Riparovenator lived in a dry Mediterranean habitat in the Wessex Formation, where rivers were home to riparian galleries. Like most spinosaurids, it would have fed on aquatic prey as well as other terrestrial prey in these areas, such as fish, small turtles, young crocodiles, baby dinosaurs, and mammals.

Other dinosaurs from the Wessex Formation of the Isle of Wight the theropods Ceratosuchops, Neovenator, Eotyrannus, Aristosuchus, Thecocoelurus, Calamospondylus, and Ornithodesmus; the ornithopods Iguanodon, Hypsilophodon, and Valdosaurus; the sauropods Ornithopsis, Eucamerotus, and Chondrosteosaurus; and the ankylosaur Polacanthus. Barker and colleagues stated in 2021 that the identification of the two additional spinosaurids from the Wealden Supergroup, Riparovenator and Ceratosuchops, has implications for potential ecological separation within Spinosauridae if these and Baryonyx were contemporary and interacted. They cautioned that it is possible the Upper Weald Clay and Wessex Formations and the spinosaurids known from them were separated in time and distance.

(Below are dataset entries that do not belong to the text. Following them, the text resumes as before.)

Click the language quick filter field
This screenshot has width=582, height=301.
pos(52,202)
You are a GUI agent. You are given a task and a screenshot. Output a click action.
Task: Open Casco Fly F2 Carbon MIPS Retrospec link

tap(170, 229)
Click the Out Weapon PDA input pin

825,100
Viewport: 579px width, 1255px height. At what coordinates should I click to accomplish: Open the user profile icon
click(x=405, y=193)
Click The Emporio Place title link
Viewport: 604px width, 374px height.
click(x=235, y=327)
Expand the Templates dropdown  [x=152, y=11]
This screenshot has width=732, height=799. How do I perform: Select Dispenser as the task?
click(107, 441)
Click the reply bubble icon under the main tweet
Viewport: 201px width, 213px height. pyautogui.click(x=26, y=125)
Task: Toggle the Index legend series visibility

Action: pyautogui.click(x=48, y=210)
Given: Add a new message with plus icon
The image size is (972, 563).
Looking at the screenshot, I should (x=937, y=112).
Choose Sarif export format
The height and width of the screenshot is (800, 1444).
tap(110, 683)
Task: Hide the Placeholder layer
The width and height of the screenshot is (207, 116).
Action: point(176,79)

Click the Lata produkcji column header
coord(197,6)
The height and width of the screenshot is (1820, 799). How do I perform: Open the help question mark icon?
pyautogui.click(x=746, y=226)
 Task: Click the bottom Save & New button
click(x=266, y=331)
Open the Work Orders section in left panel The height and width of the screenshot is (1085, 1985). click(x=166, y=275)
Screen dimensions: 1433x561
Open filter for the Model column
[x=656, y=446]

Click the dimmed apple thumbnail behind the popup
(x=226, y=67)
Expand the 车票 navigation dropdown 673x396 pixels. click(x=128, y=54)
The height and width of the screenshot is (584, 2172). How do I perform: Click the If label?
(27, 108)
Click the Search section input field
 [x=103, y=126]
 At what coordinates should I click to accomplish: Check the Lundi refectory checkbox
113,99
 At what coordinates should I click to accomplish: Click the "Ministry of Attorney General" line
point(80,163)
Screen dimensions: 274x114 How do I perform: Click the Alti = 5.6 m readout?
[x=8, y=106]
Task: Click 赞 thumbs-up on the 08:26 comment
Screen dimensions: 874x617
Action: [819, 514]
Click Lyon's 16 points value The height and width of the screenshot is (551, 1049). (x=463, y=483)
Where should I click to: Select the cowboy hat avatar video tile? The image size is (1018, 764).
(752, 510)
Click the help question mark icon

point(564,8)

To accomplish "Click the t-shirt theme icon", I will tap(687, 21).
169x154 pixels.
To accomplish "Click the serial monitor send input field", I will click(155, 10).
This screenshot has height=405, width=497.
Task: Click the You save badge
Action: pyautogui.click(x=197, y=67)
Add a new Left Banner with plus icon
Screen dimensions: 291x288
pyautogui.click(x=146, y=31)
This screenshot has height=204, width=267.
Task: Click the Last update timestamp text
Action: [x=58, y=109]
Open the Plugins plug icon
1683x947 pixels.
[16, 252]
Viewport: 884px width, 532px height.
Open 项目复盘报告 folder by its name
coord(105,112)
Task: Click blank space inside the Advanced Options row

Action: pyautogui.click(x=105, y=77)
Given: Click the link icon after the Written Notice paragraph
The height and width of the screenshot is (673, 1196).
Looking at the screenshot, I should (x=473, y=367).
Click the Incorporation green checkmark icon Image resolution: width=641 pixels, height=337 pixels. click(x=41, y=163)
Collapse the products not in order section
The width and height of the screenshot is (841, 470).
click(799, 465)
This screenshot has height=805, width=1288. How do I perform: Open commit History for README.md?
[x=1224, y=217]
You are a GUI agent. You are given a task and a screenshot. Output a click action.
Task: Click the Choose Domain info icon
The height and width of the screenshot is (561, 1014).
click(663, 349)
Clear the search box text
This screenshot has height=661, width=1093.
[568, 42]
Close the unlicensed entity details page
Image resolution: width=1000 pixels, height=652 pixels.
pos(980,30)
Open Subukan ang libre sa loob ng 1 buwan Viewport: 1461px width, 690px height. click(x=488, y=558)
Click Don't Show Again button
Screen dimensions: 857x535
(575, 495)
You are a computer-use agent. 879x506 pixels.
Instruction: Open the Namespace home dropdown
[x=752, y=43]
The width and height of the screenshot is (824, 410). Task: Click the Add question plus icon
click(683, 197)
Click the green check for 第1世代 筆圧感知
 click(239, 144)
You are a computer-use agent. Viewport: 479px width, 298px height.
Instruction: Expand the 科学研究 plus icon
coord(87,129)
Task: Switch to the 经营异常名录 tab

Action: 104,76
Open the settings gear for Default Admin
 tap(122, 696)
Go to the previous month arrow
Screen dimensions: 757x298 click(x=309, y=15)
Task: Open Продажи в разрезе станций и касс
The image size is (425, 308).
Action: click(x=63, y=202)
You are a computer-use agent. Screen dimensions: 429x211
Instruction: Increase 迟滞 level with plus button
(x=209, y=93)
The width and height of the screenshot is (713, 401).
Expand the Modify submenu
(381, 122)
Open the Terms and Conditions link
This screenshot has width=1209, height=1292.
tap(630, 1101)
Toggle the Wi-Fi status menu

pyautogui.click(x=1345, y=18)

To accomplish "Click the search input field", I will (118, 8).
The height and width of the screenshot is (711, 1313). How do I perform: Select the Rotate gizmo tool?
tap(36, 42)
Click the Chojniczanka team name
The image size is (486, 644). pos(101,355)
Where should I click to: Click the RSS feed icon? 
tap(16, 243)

It is generally thought that large predators occur with small taxonomic diversity in any area due to ecological demands, yet many Mesozoic assemblages include two or more sympatric theropods that were comparable in size and morphology, and this also appears to have been the case for spinosaurids. Barker and colleagues suggested that high diversity within Spinosauridae in a given area may have been the result of environmental circumstances benefiting their niche. While it has been generally assumed that only identifiable anatomical traits related to resource partitioning allowed for coexistence of large theropods, Barker and colleagues noted that this does not preclude that similar and closely related taxa could coexist and overlap in ecological requirements. Possible niche partitioning could be in time (seasonal or daily), in space (between habitats in the same ecosystems), or depending on conditions, and they could also have been separated by their choice of habitat within their regions (which may have ranged in climate).